Wood. Bamboo. Carbon fiber. Titanium. Magnesium and steel. The 200 cycling artisans displaying their hand-crafted rides at the ninth annual North American Handmade Bicycle Show at the Colorado Convention Center this weekend are testing the boundaries of bike construction with an array of materials.
"These are the most cutting-edge designs in all of cycling," said show spokesman Paul Skilbeck.
Indeed. Part art, part pedal, the bikes at the show are both functional and beautiful. The artisanal craft of customizing cycles is booming, as evidenced by the number of Colorado framebuilders displaying at the show. Of the 40 Colorado exhibitors at the show, 21 build bikes, with 13 of those hailing from the Front Range.
Chris Connor went from building classical guitars to furniture to bike frames built entirely with ash wood. His Woody Scorcher — laminated with layers of bulletproof Kevlar and ash — is a rideable sculpture; a "hot rod city bike," Connor said.
"As so many things are mass produced and so many things are disposable, there is a newfound respect, I think, and newfound value for things that are handbuilt with enduring quality," Connor said.
The National Bike Dealers Association estimates there were $6 billion worth of bikes, parts and accessories sold in 2011, and sales have hovered around that level for the last decade.
There are maybe 300 to 400 handbuilt bike makers in the U.S. and they are hardly threatening the industry monsters, whose bikes are built in China. Handmade bikes are a drop in the national cycling industry's bucket, but the industry is growing into a trickle.
The first North American Handmade Bike Show in Houston in 2005 drew 23 builders and about 700 visitors. The Denver show has more exhibitors — 200 from 12 countries — than ever before and is expected to draw 7,000 attendees. It represents a revival in custom cycles, which nearly foundered in the late 1980s as large bike makers began designing top-end rides that were once only found through seasoned craftsmen who built to specific rider needs.
Today, custom is on the rebound as cycling participation climbs in the U.S. and cyclists gain the experience that fosters more discriminating tastes in two-wheeled toys.
"Retailers will tell you the fastest growing segment in cycling is custom. People want to be able to walk in and say I want this, I want that. It's like Chipotle. Everyone wants it their way," said Matt Simpson, whose Alchemy Bicycle Co. in Denver has been tweaking frame stiffness and geometry for exacting cyclists since 2008.
Steamboat Springs' Moots has been making bikes for 32 years and building with titanium since 1990. The company's featherweight rides have developed a rabid following. At the show the company unveiled its "Trail Maintenance Bike," which is equipped with racks for a trail builder's chainsaw, rogue hoe, pruner and handsaw. It was built for the Routt County Riders, the group that helps maintain the nearly 500 miles of singletrack around Steamboat.

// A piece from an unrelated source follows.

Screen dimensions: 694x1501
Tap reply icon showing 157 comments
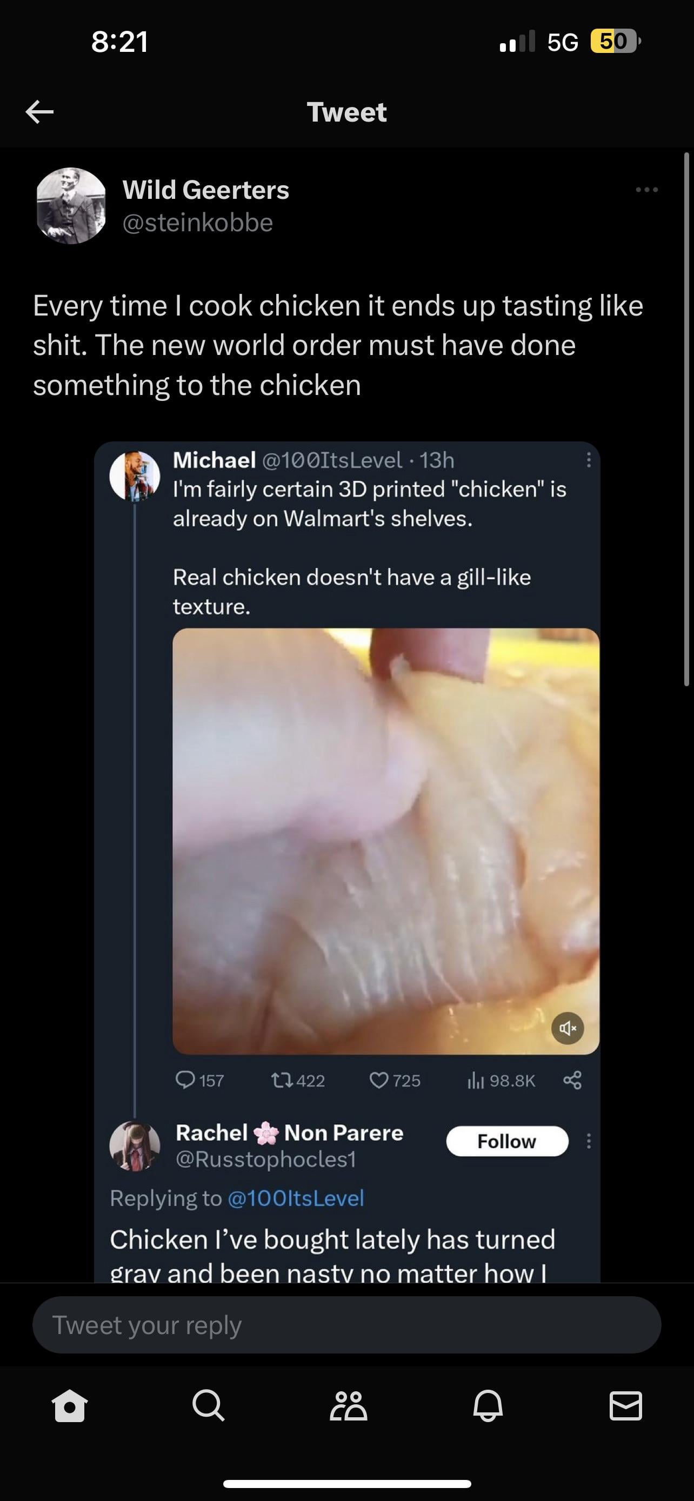[186, 1080]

Moots' Jon Cariveau welcomes the competition from the surge of bike builders in the state. Moots' founder, mountain bike hall-of-famer Kent Erickson, builds his eponymous and vaunted bikes just down the road from the Moots factory.
"It's all friendly competition," Cariveau said. "Colorado has always been a cycling-oriented state. More of us just brings a lot of exposure to everybody. We invite that. It's very healthy thing for the bike industry."
Nick Frey, like most every cycle artisan at the show, blended his passion for cycling with engineering and design when he launched Fort Collins' Boo Bicycles four years ago. His bamboo framed cyclocross, road and mountain bikes each take 50 hours of labor to build and last year his business doubled. Bamboo makes the perfect bike frame because it is light, strong and dampens vibrations, Frey said.
"Very few bikes have all three of those things," he said.
The can-crazy crew at Lyon's Oskar Blues Brewery two years ago applied their success at beer to bikes, creating Reeb Cycles. (That would be beer spelled backwards.) Using Grand Junction's White Brothers shocks, Gates Carbon Drive drivetrains, the entire Reeb line is made with all American parts, built in Denver and assembled in the brewhouse in Lyons. Last year they sold 95 bikes. This year they are planning to sell 225.
"Just the lifestyle of beer, bikes and music, you know," said Chad Melis, the Oskar spokesman who has raced his Reeb fatbike to several podiums. "Bikes cross over with beer perfectly. It's what we are passionate about."
Don Ferris started making bike frames in Golden in 1999. He also built tools to help him make frames. By 2004, demand for his Anvil Bikeworks frame-building jigs and mitering tools eclipsed demand for his bikes. Last year he moved Anvil into a new 3,500 square-foot facility and now sells $4,500 frame-building jigs, dies and tools "to just about everyone who handbuilds bikes," Ferris said.
"Last year we had our best year ever," he said. "It's just exploding."